LOESS confidence intervals excessively narrow in qqplot2

I'm having some trouble understanding how confidence intervals are calculated in ggplot2 while using LOESS smoothing. From a few other threads, my understanding is that ggplot2 uses t-intervals calculated based on regression standard errors, i.e., using the distance between the actual data points and the LOESS line. But I think I must be mistaken based on the confidence intervals that ggplot2 produces. Here's example code (actually qplot in this case, but I think the result should be the same):

qplot(Year, Purposivism, data=fig1.dat, geom=c('point', 'smooth'), level=0.99, span=0.5, method='loess', ylab="Term Frequency per Million Words") +
theme_bw() +
theme(text=element_text(family="Century", size=12)) +
expand_limits(y = 0) +
scale_x_continuous(breaks = scales::pretty_breaks(n = 10)) +
theme(axis.text.x = element_text(angle = 45, hjust=1))

Here's the resulting graph:

Graph

On the left side of the graph (say, 1920-1940) the points are tightly packed around the LOESS line, and are mostly inside the confidence intervals. But from around 1960-1980, they're all over the place, yet the width of the confidence interval seems about the same. I think I must be misunderstanding how the CIs work, because this seems unintuitive.

Thanks in advance for your help! Very happy to provide any other information that might be useful.

Solution

Where you are likely confused is in the difference between confidence and prediction interval. Confidence intervals, which are used in geom_smooth are the predicted confidence in the estimated mean. This is a measure of how far the average of your observations will deviate at the point estimate. In predict.lm there is an option to add interval = "prediction", which would give you the prediction interval. The prediction interval incorporates the uncertainty in the error-term from y ~ x %*% beta + epsilon, while the confidence interval only incorporates the fixed effect uncertainty from y ~ x %*% beta. I have not looked into prediction intervals for loess curves, and other non- and semi-parametric smoothers, but it does not seem to be implemented in ?predict.loess

We can illustrate how geom_smooth estimates the confidence intervals by manual calculation. Lets start by using the most boring reproducible example. mtcars from the stats package (included in base R).

data(mtcars)
fit <- loess(mpg ~ hp, data = mtcars)
preds <- predict(fit, se = TRUE)
names(preds)
#[1] "fit"            "se.fit"         "residual.scale" "df"

To calculate the confidence interval, we use the standard formula as you correctly specified.
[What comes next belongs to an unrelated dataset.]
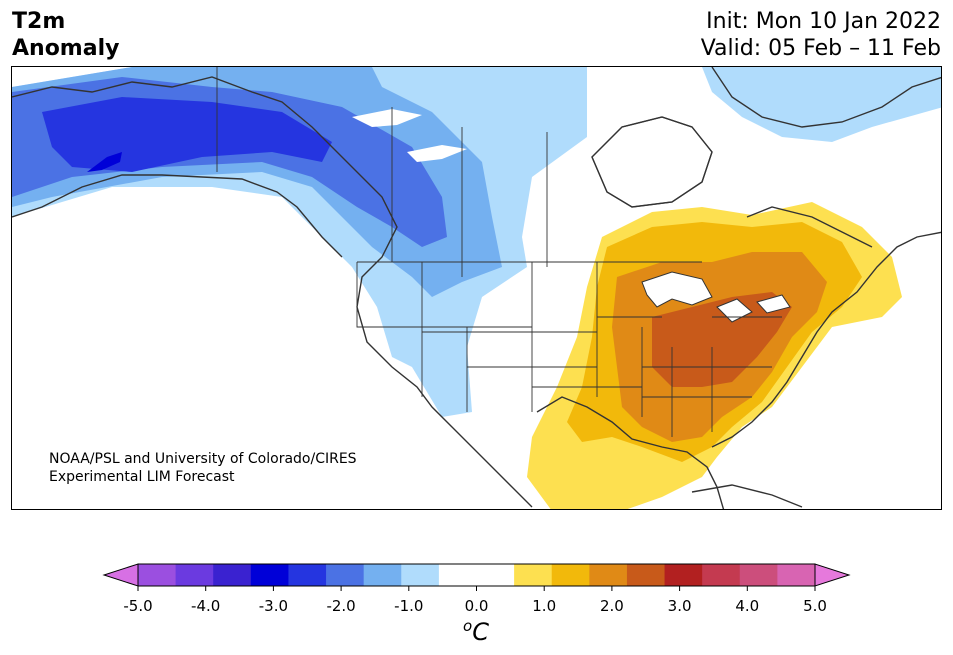 The height and width of the screenshot is (655, 953). Describe the element at coordinates (480, 632) in the screenshot. I see `unit-letter: C` at that location.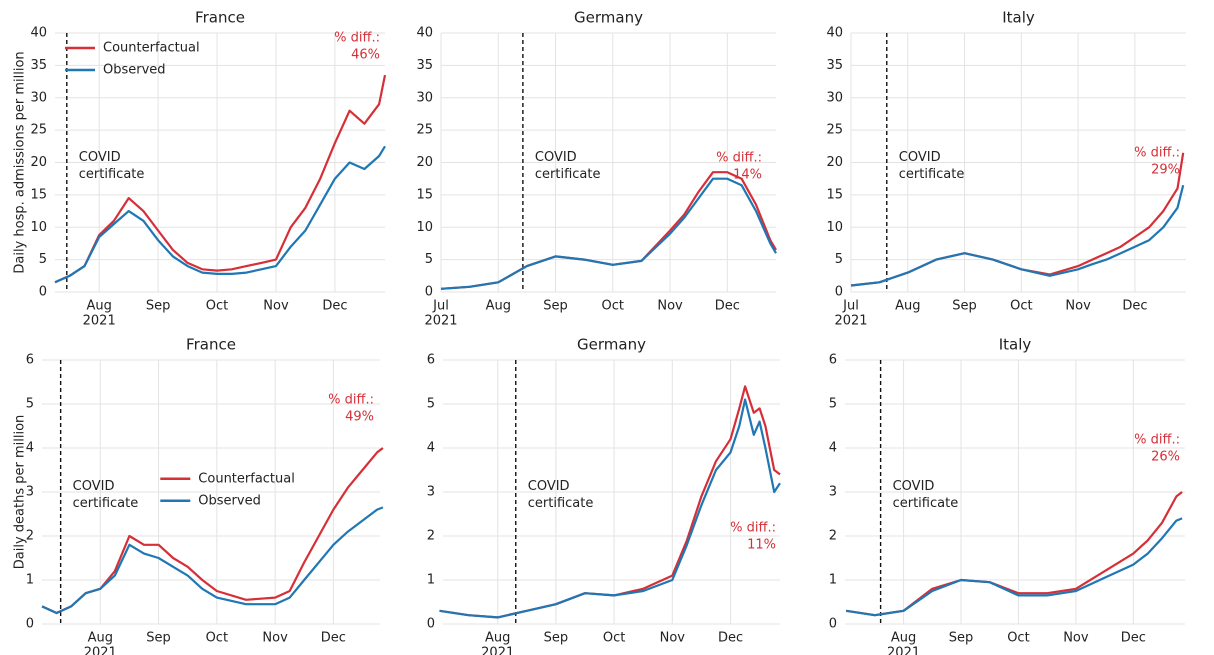  What do you see at coordinates (360, 418) in the screenshot?
I see `diff-annotation: 49%` at bounding box center [360, 418].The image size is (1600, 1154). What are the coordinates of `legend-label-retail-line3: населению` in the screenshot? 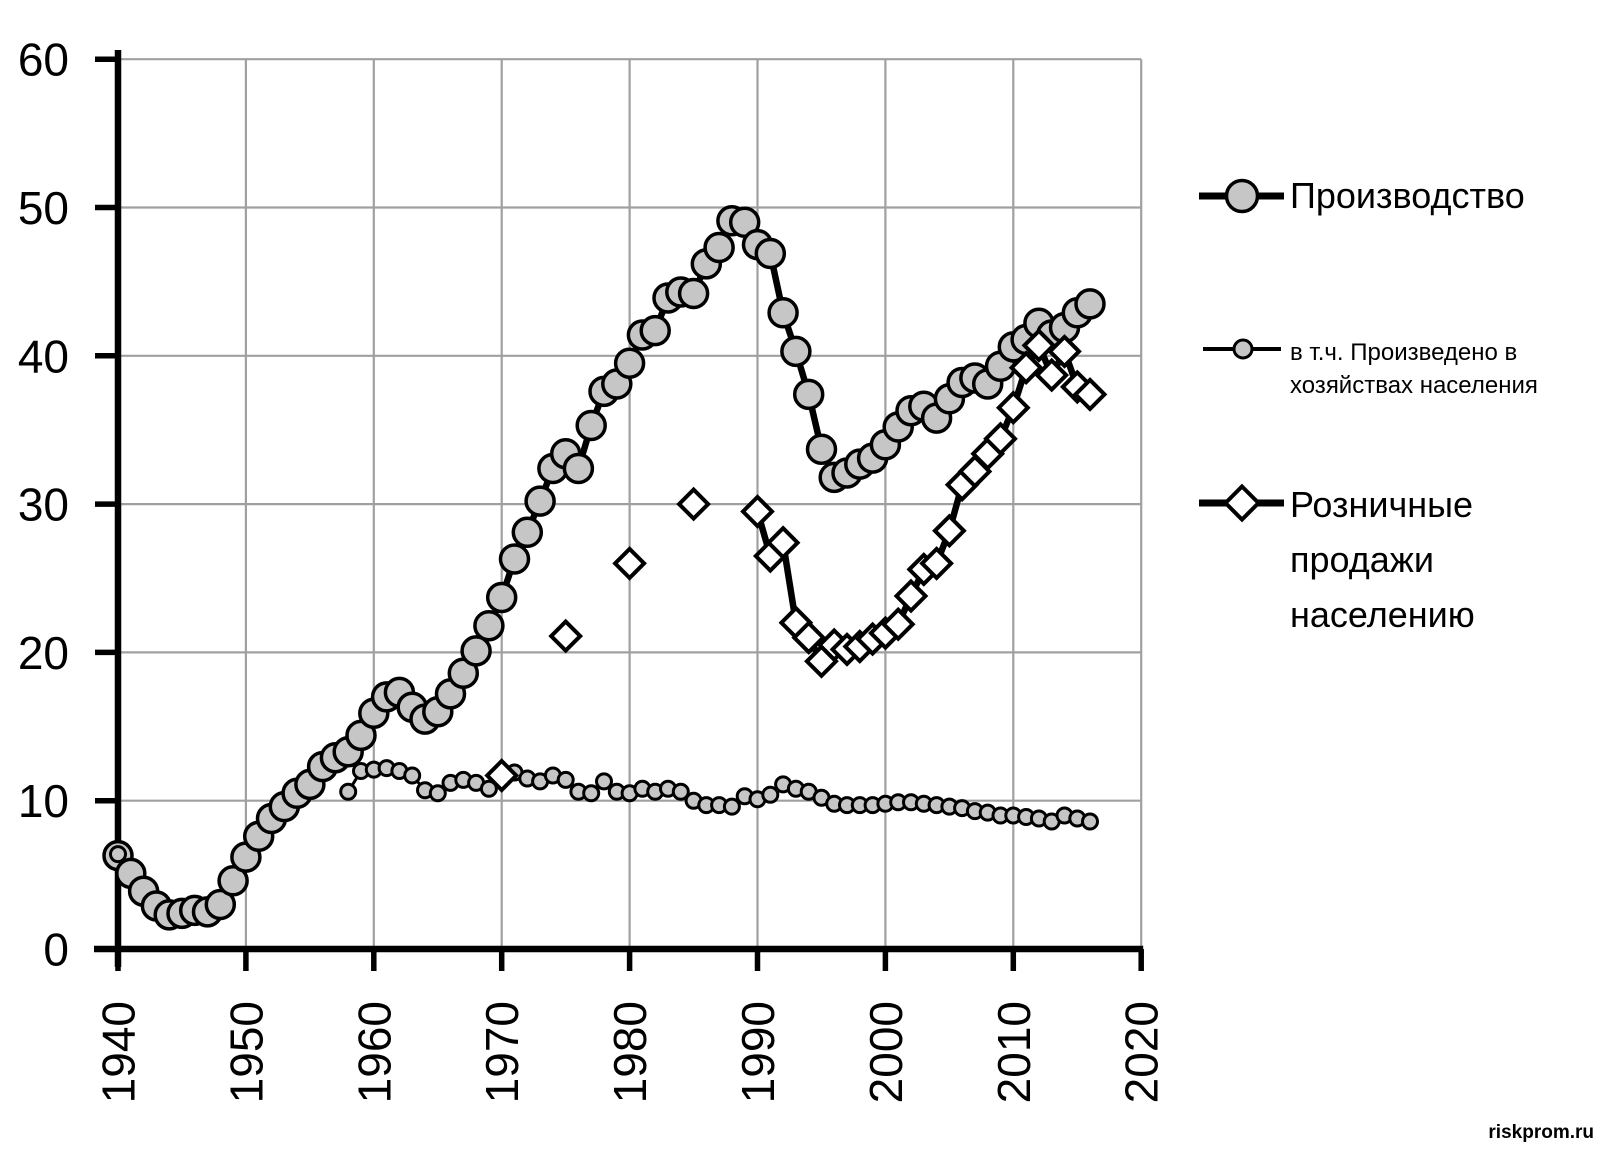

T <- qt(p = 0.975, df = preds$df)
lwr <- preds$fit - T * preds$se.fit
upr <- preds$fit + T * preds$se.fit

To create a proper plot of the confidence interval i merge all the necessary info into a single data.frame, while ordering the input, to ensure proper line order.

ord <- order(mtcars$hp)
plotData <- data.frame(lwr = lwr[ord], 
                       upr = upr[ord], 
                       fit = preds$fit[ord], 
                       hp = mtcars$hp[ord], 
                       mpg = mtcars$mpg[ord])

Last but not least we simply need to create the plot, and compare it to the one produced by ggplot2

p1 <- ggplot(plotData, aes(x = hp, ymax = upr, ymin = lwr)) + 
    #Data points
    geom_point(aes(y = mpg)) + 
    #Line from prediction
    geom_line(aes(y = fit)) + 
    #Points from prediction
    geom_point(aes(y = fit)) + 
    #Confidence interval
    geom_ribbon(alpha = 0.3, col = "thistle1") + 
    labs(title = "manual")
p2 <- ggplot(mtcars, aes(x = hp, y = mpg)) + 
    geom_point() + 
    geom_smooth() + 
    labs(title = "ggplot2")
#Merge plots
library(gridExtra)
grid.arrange(p1, p2, ncol = 1)

Now for the output:

Except for some smoothing done by ggplot, and the added points for the fitted values this is easily seen to be identical.

I hope this clears out how the points confidence interval is calculated.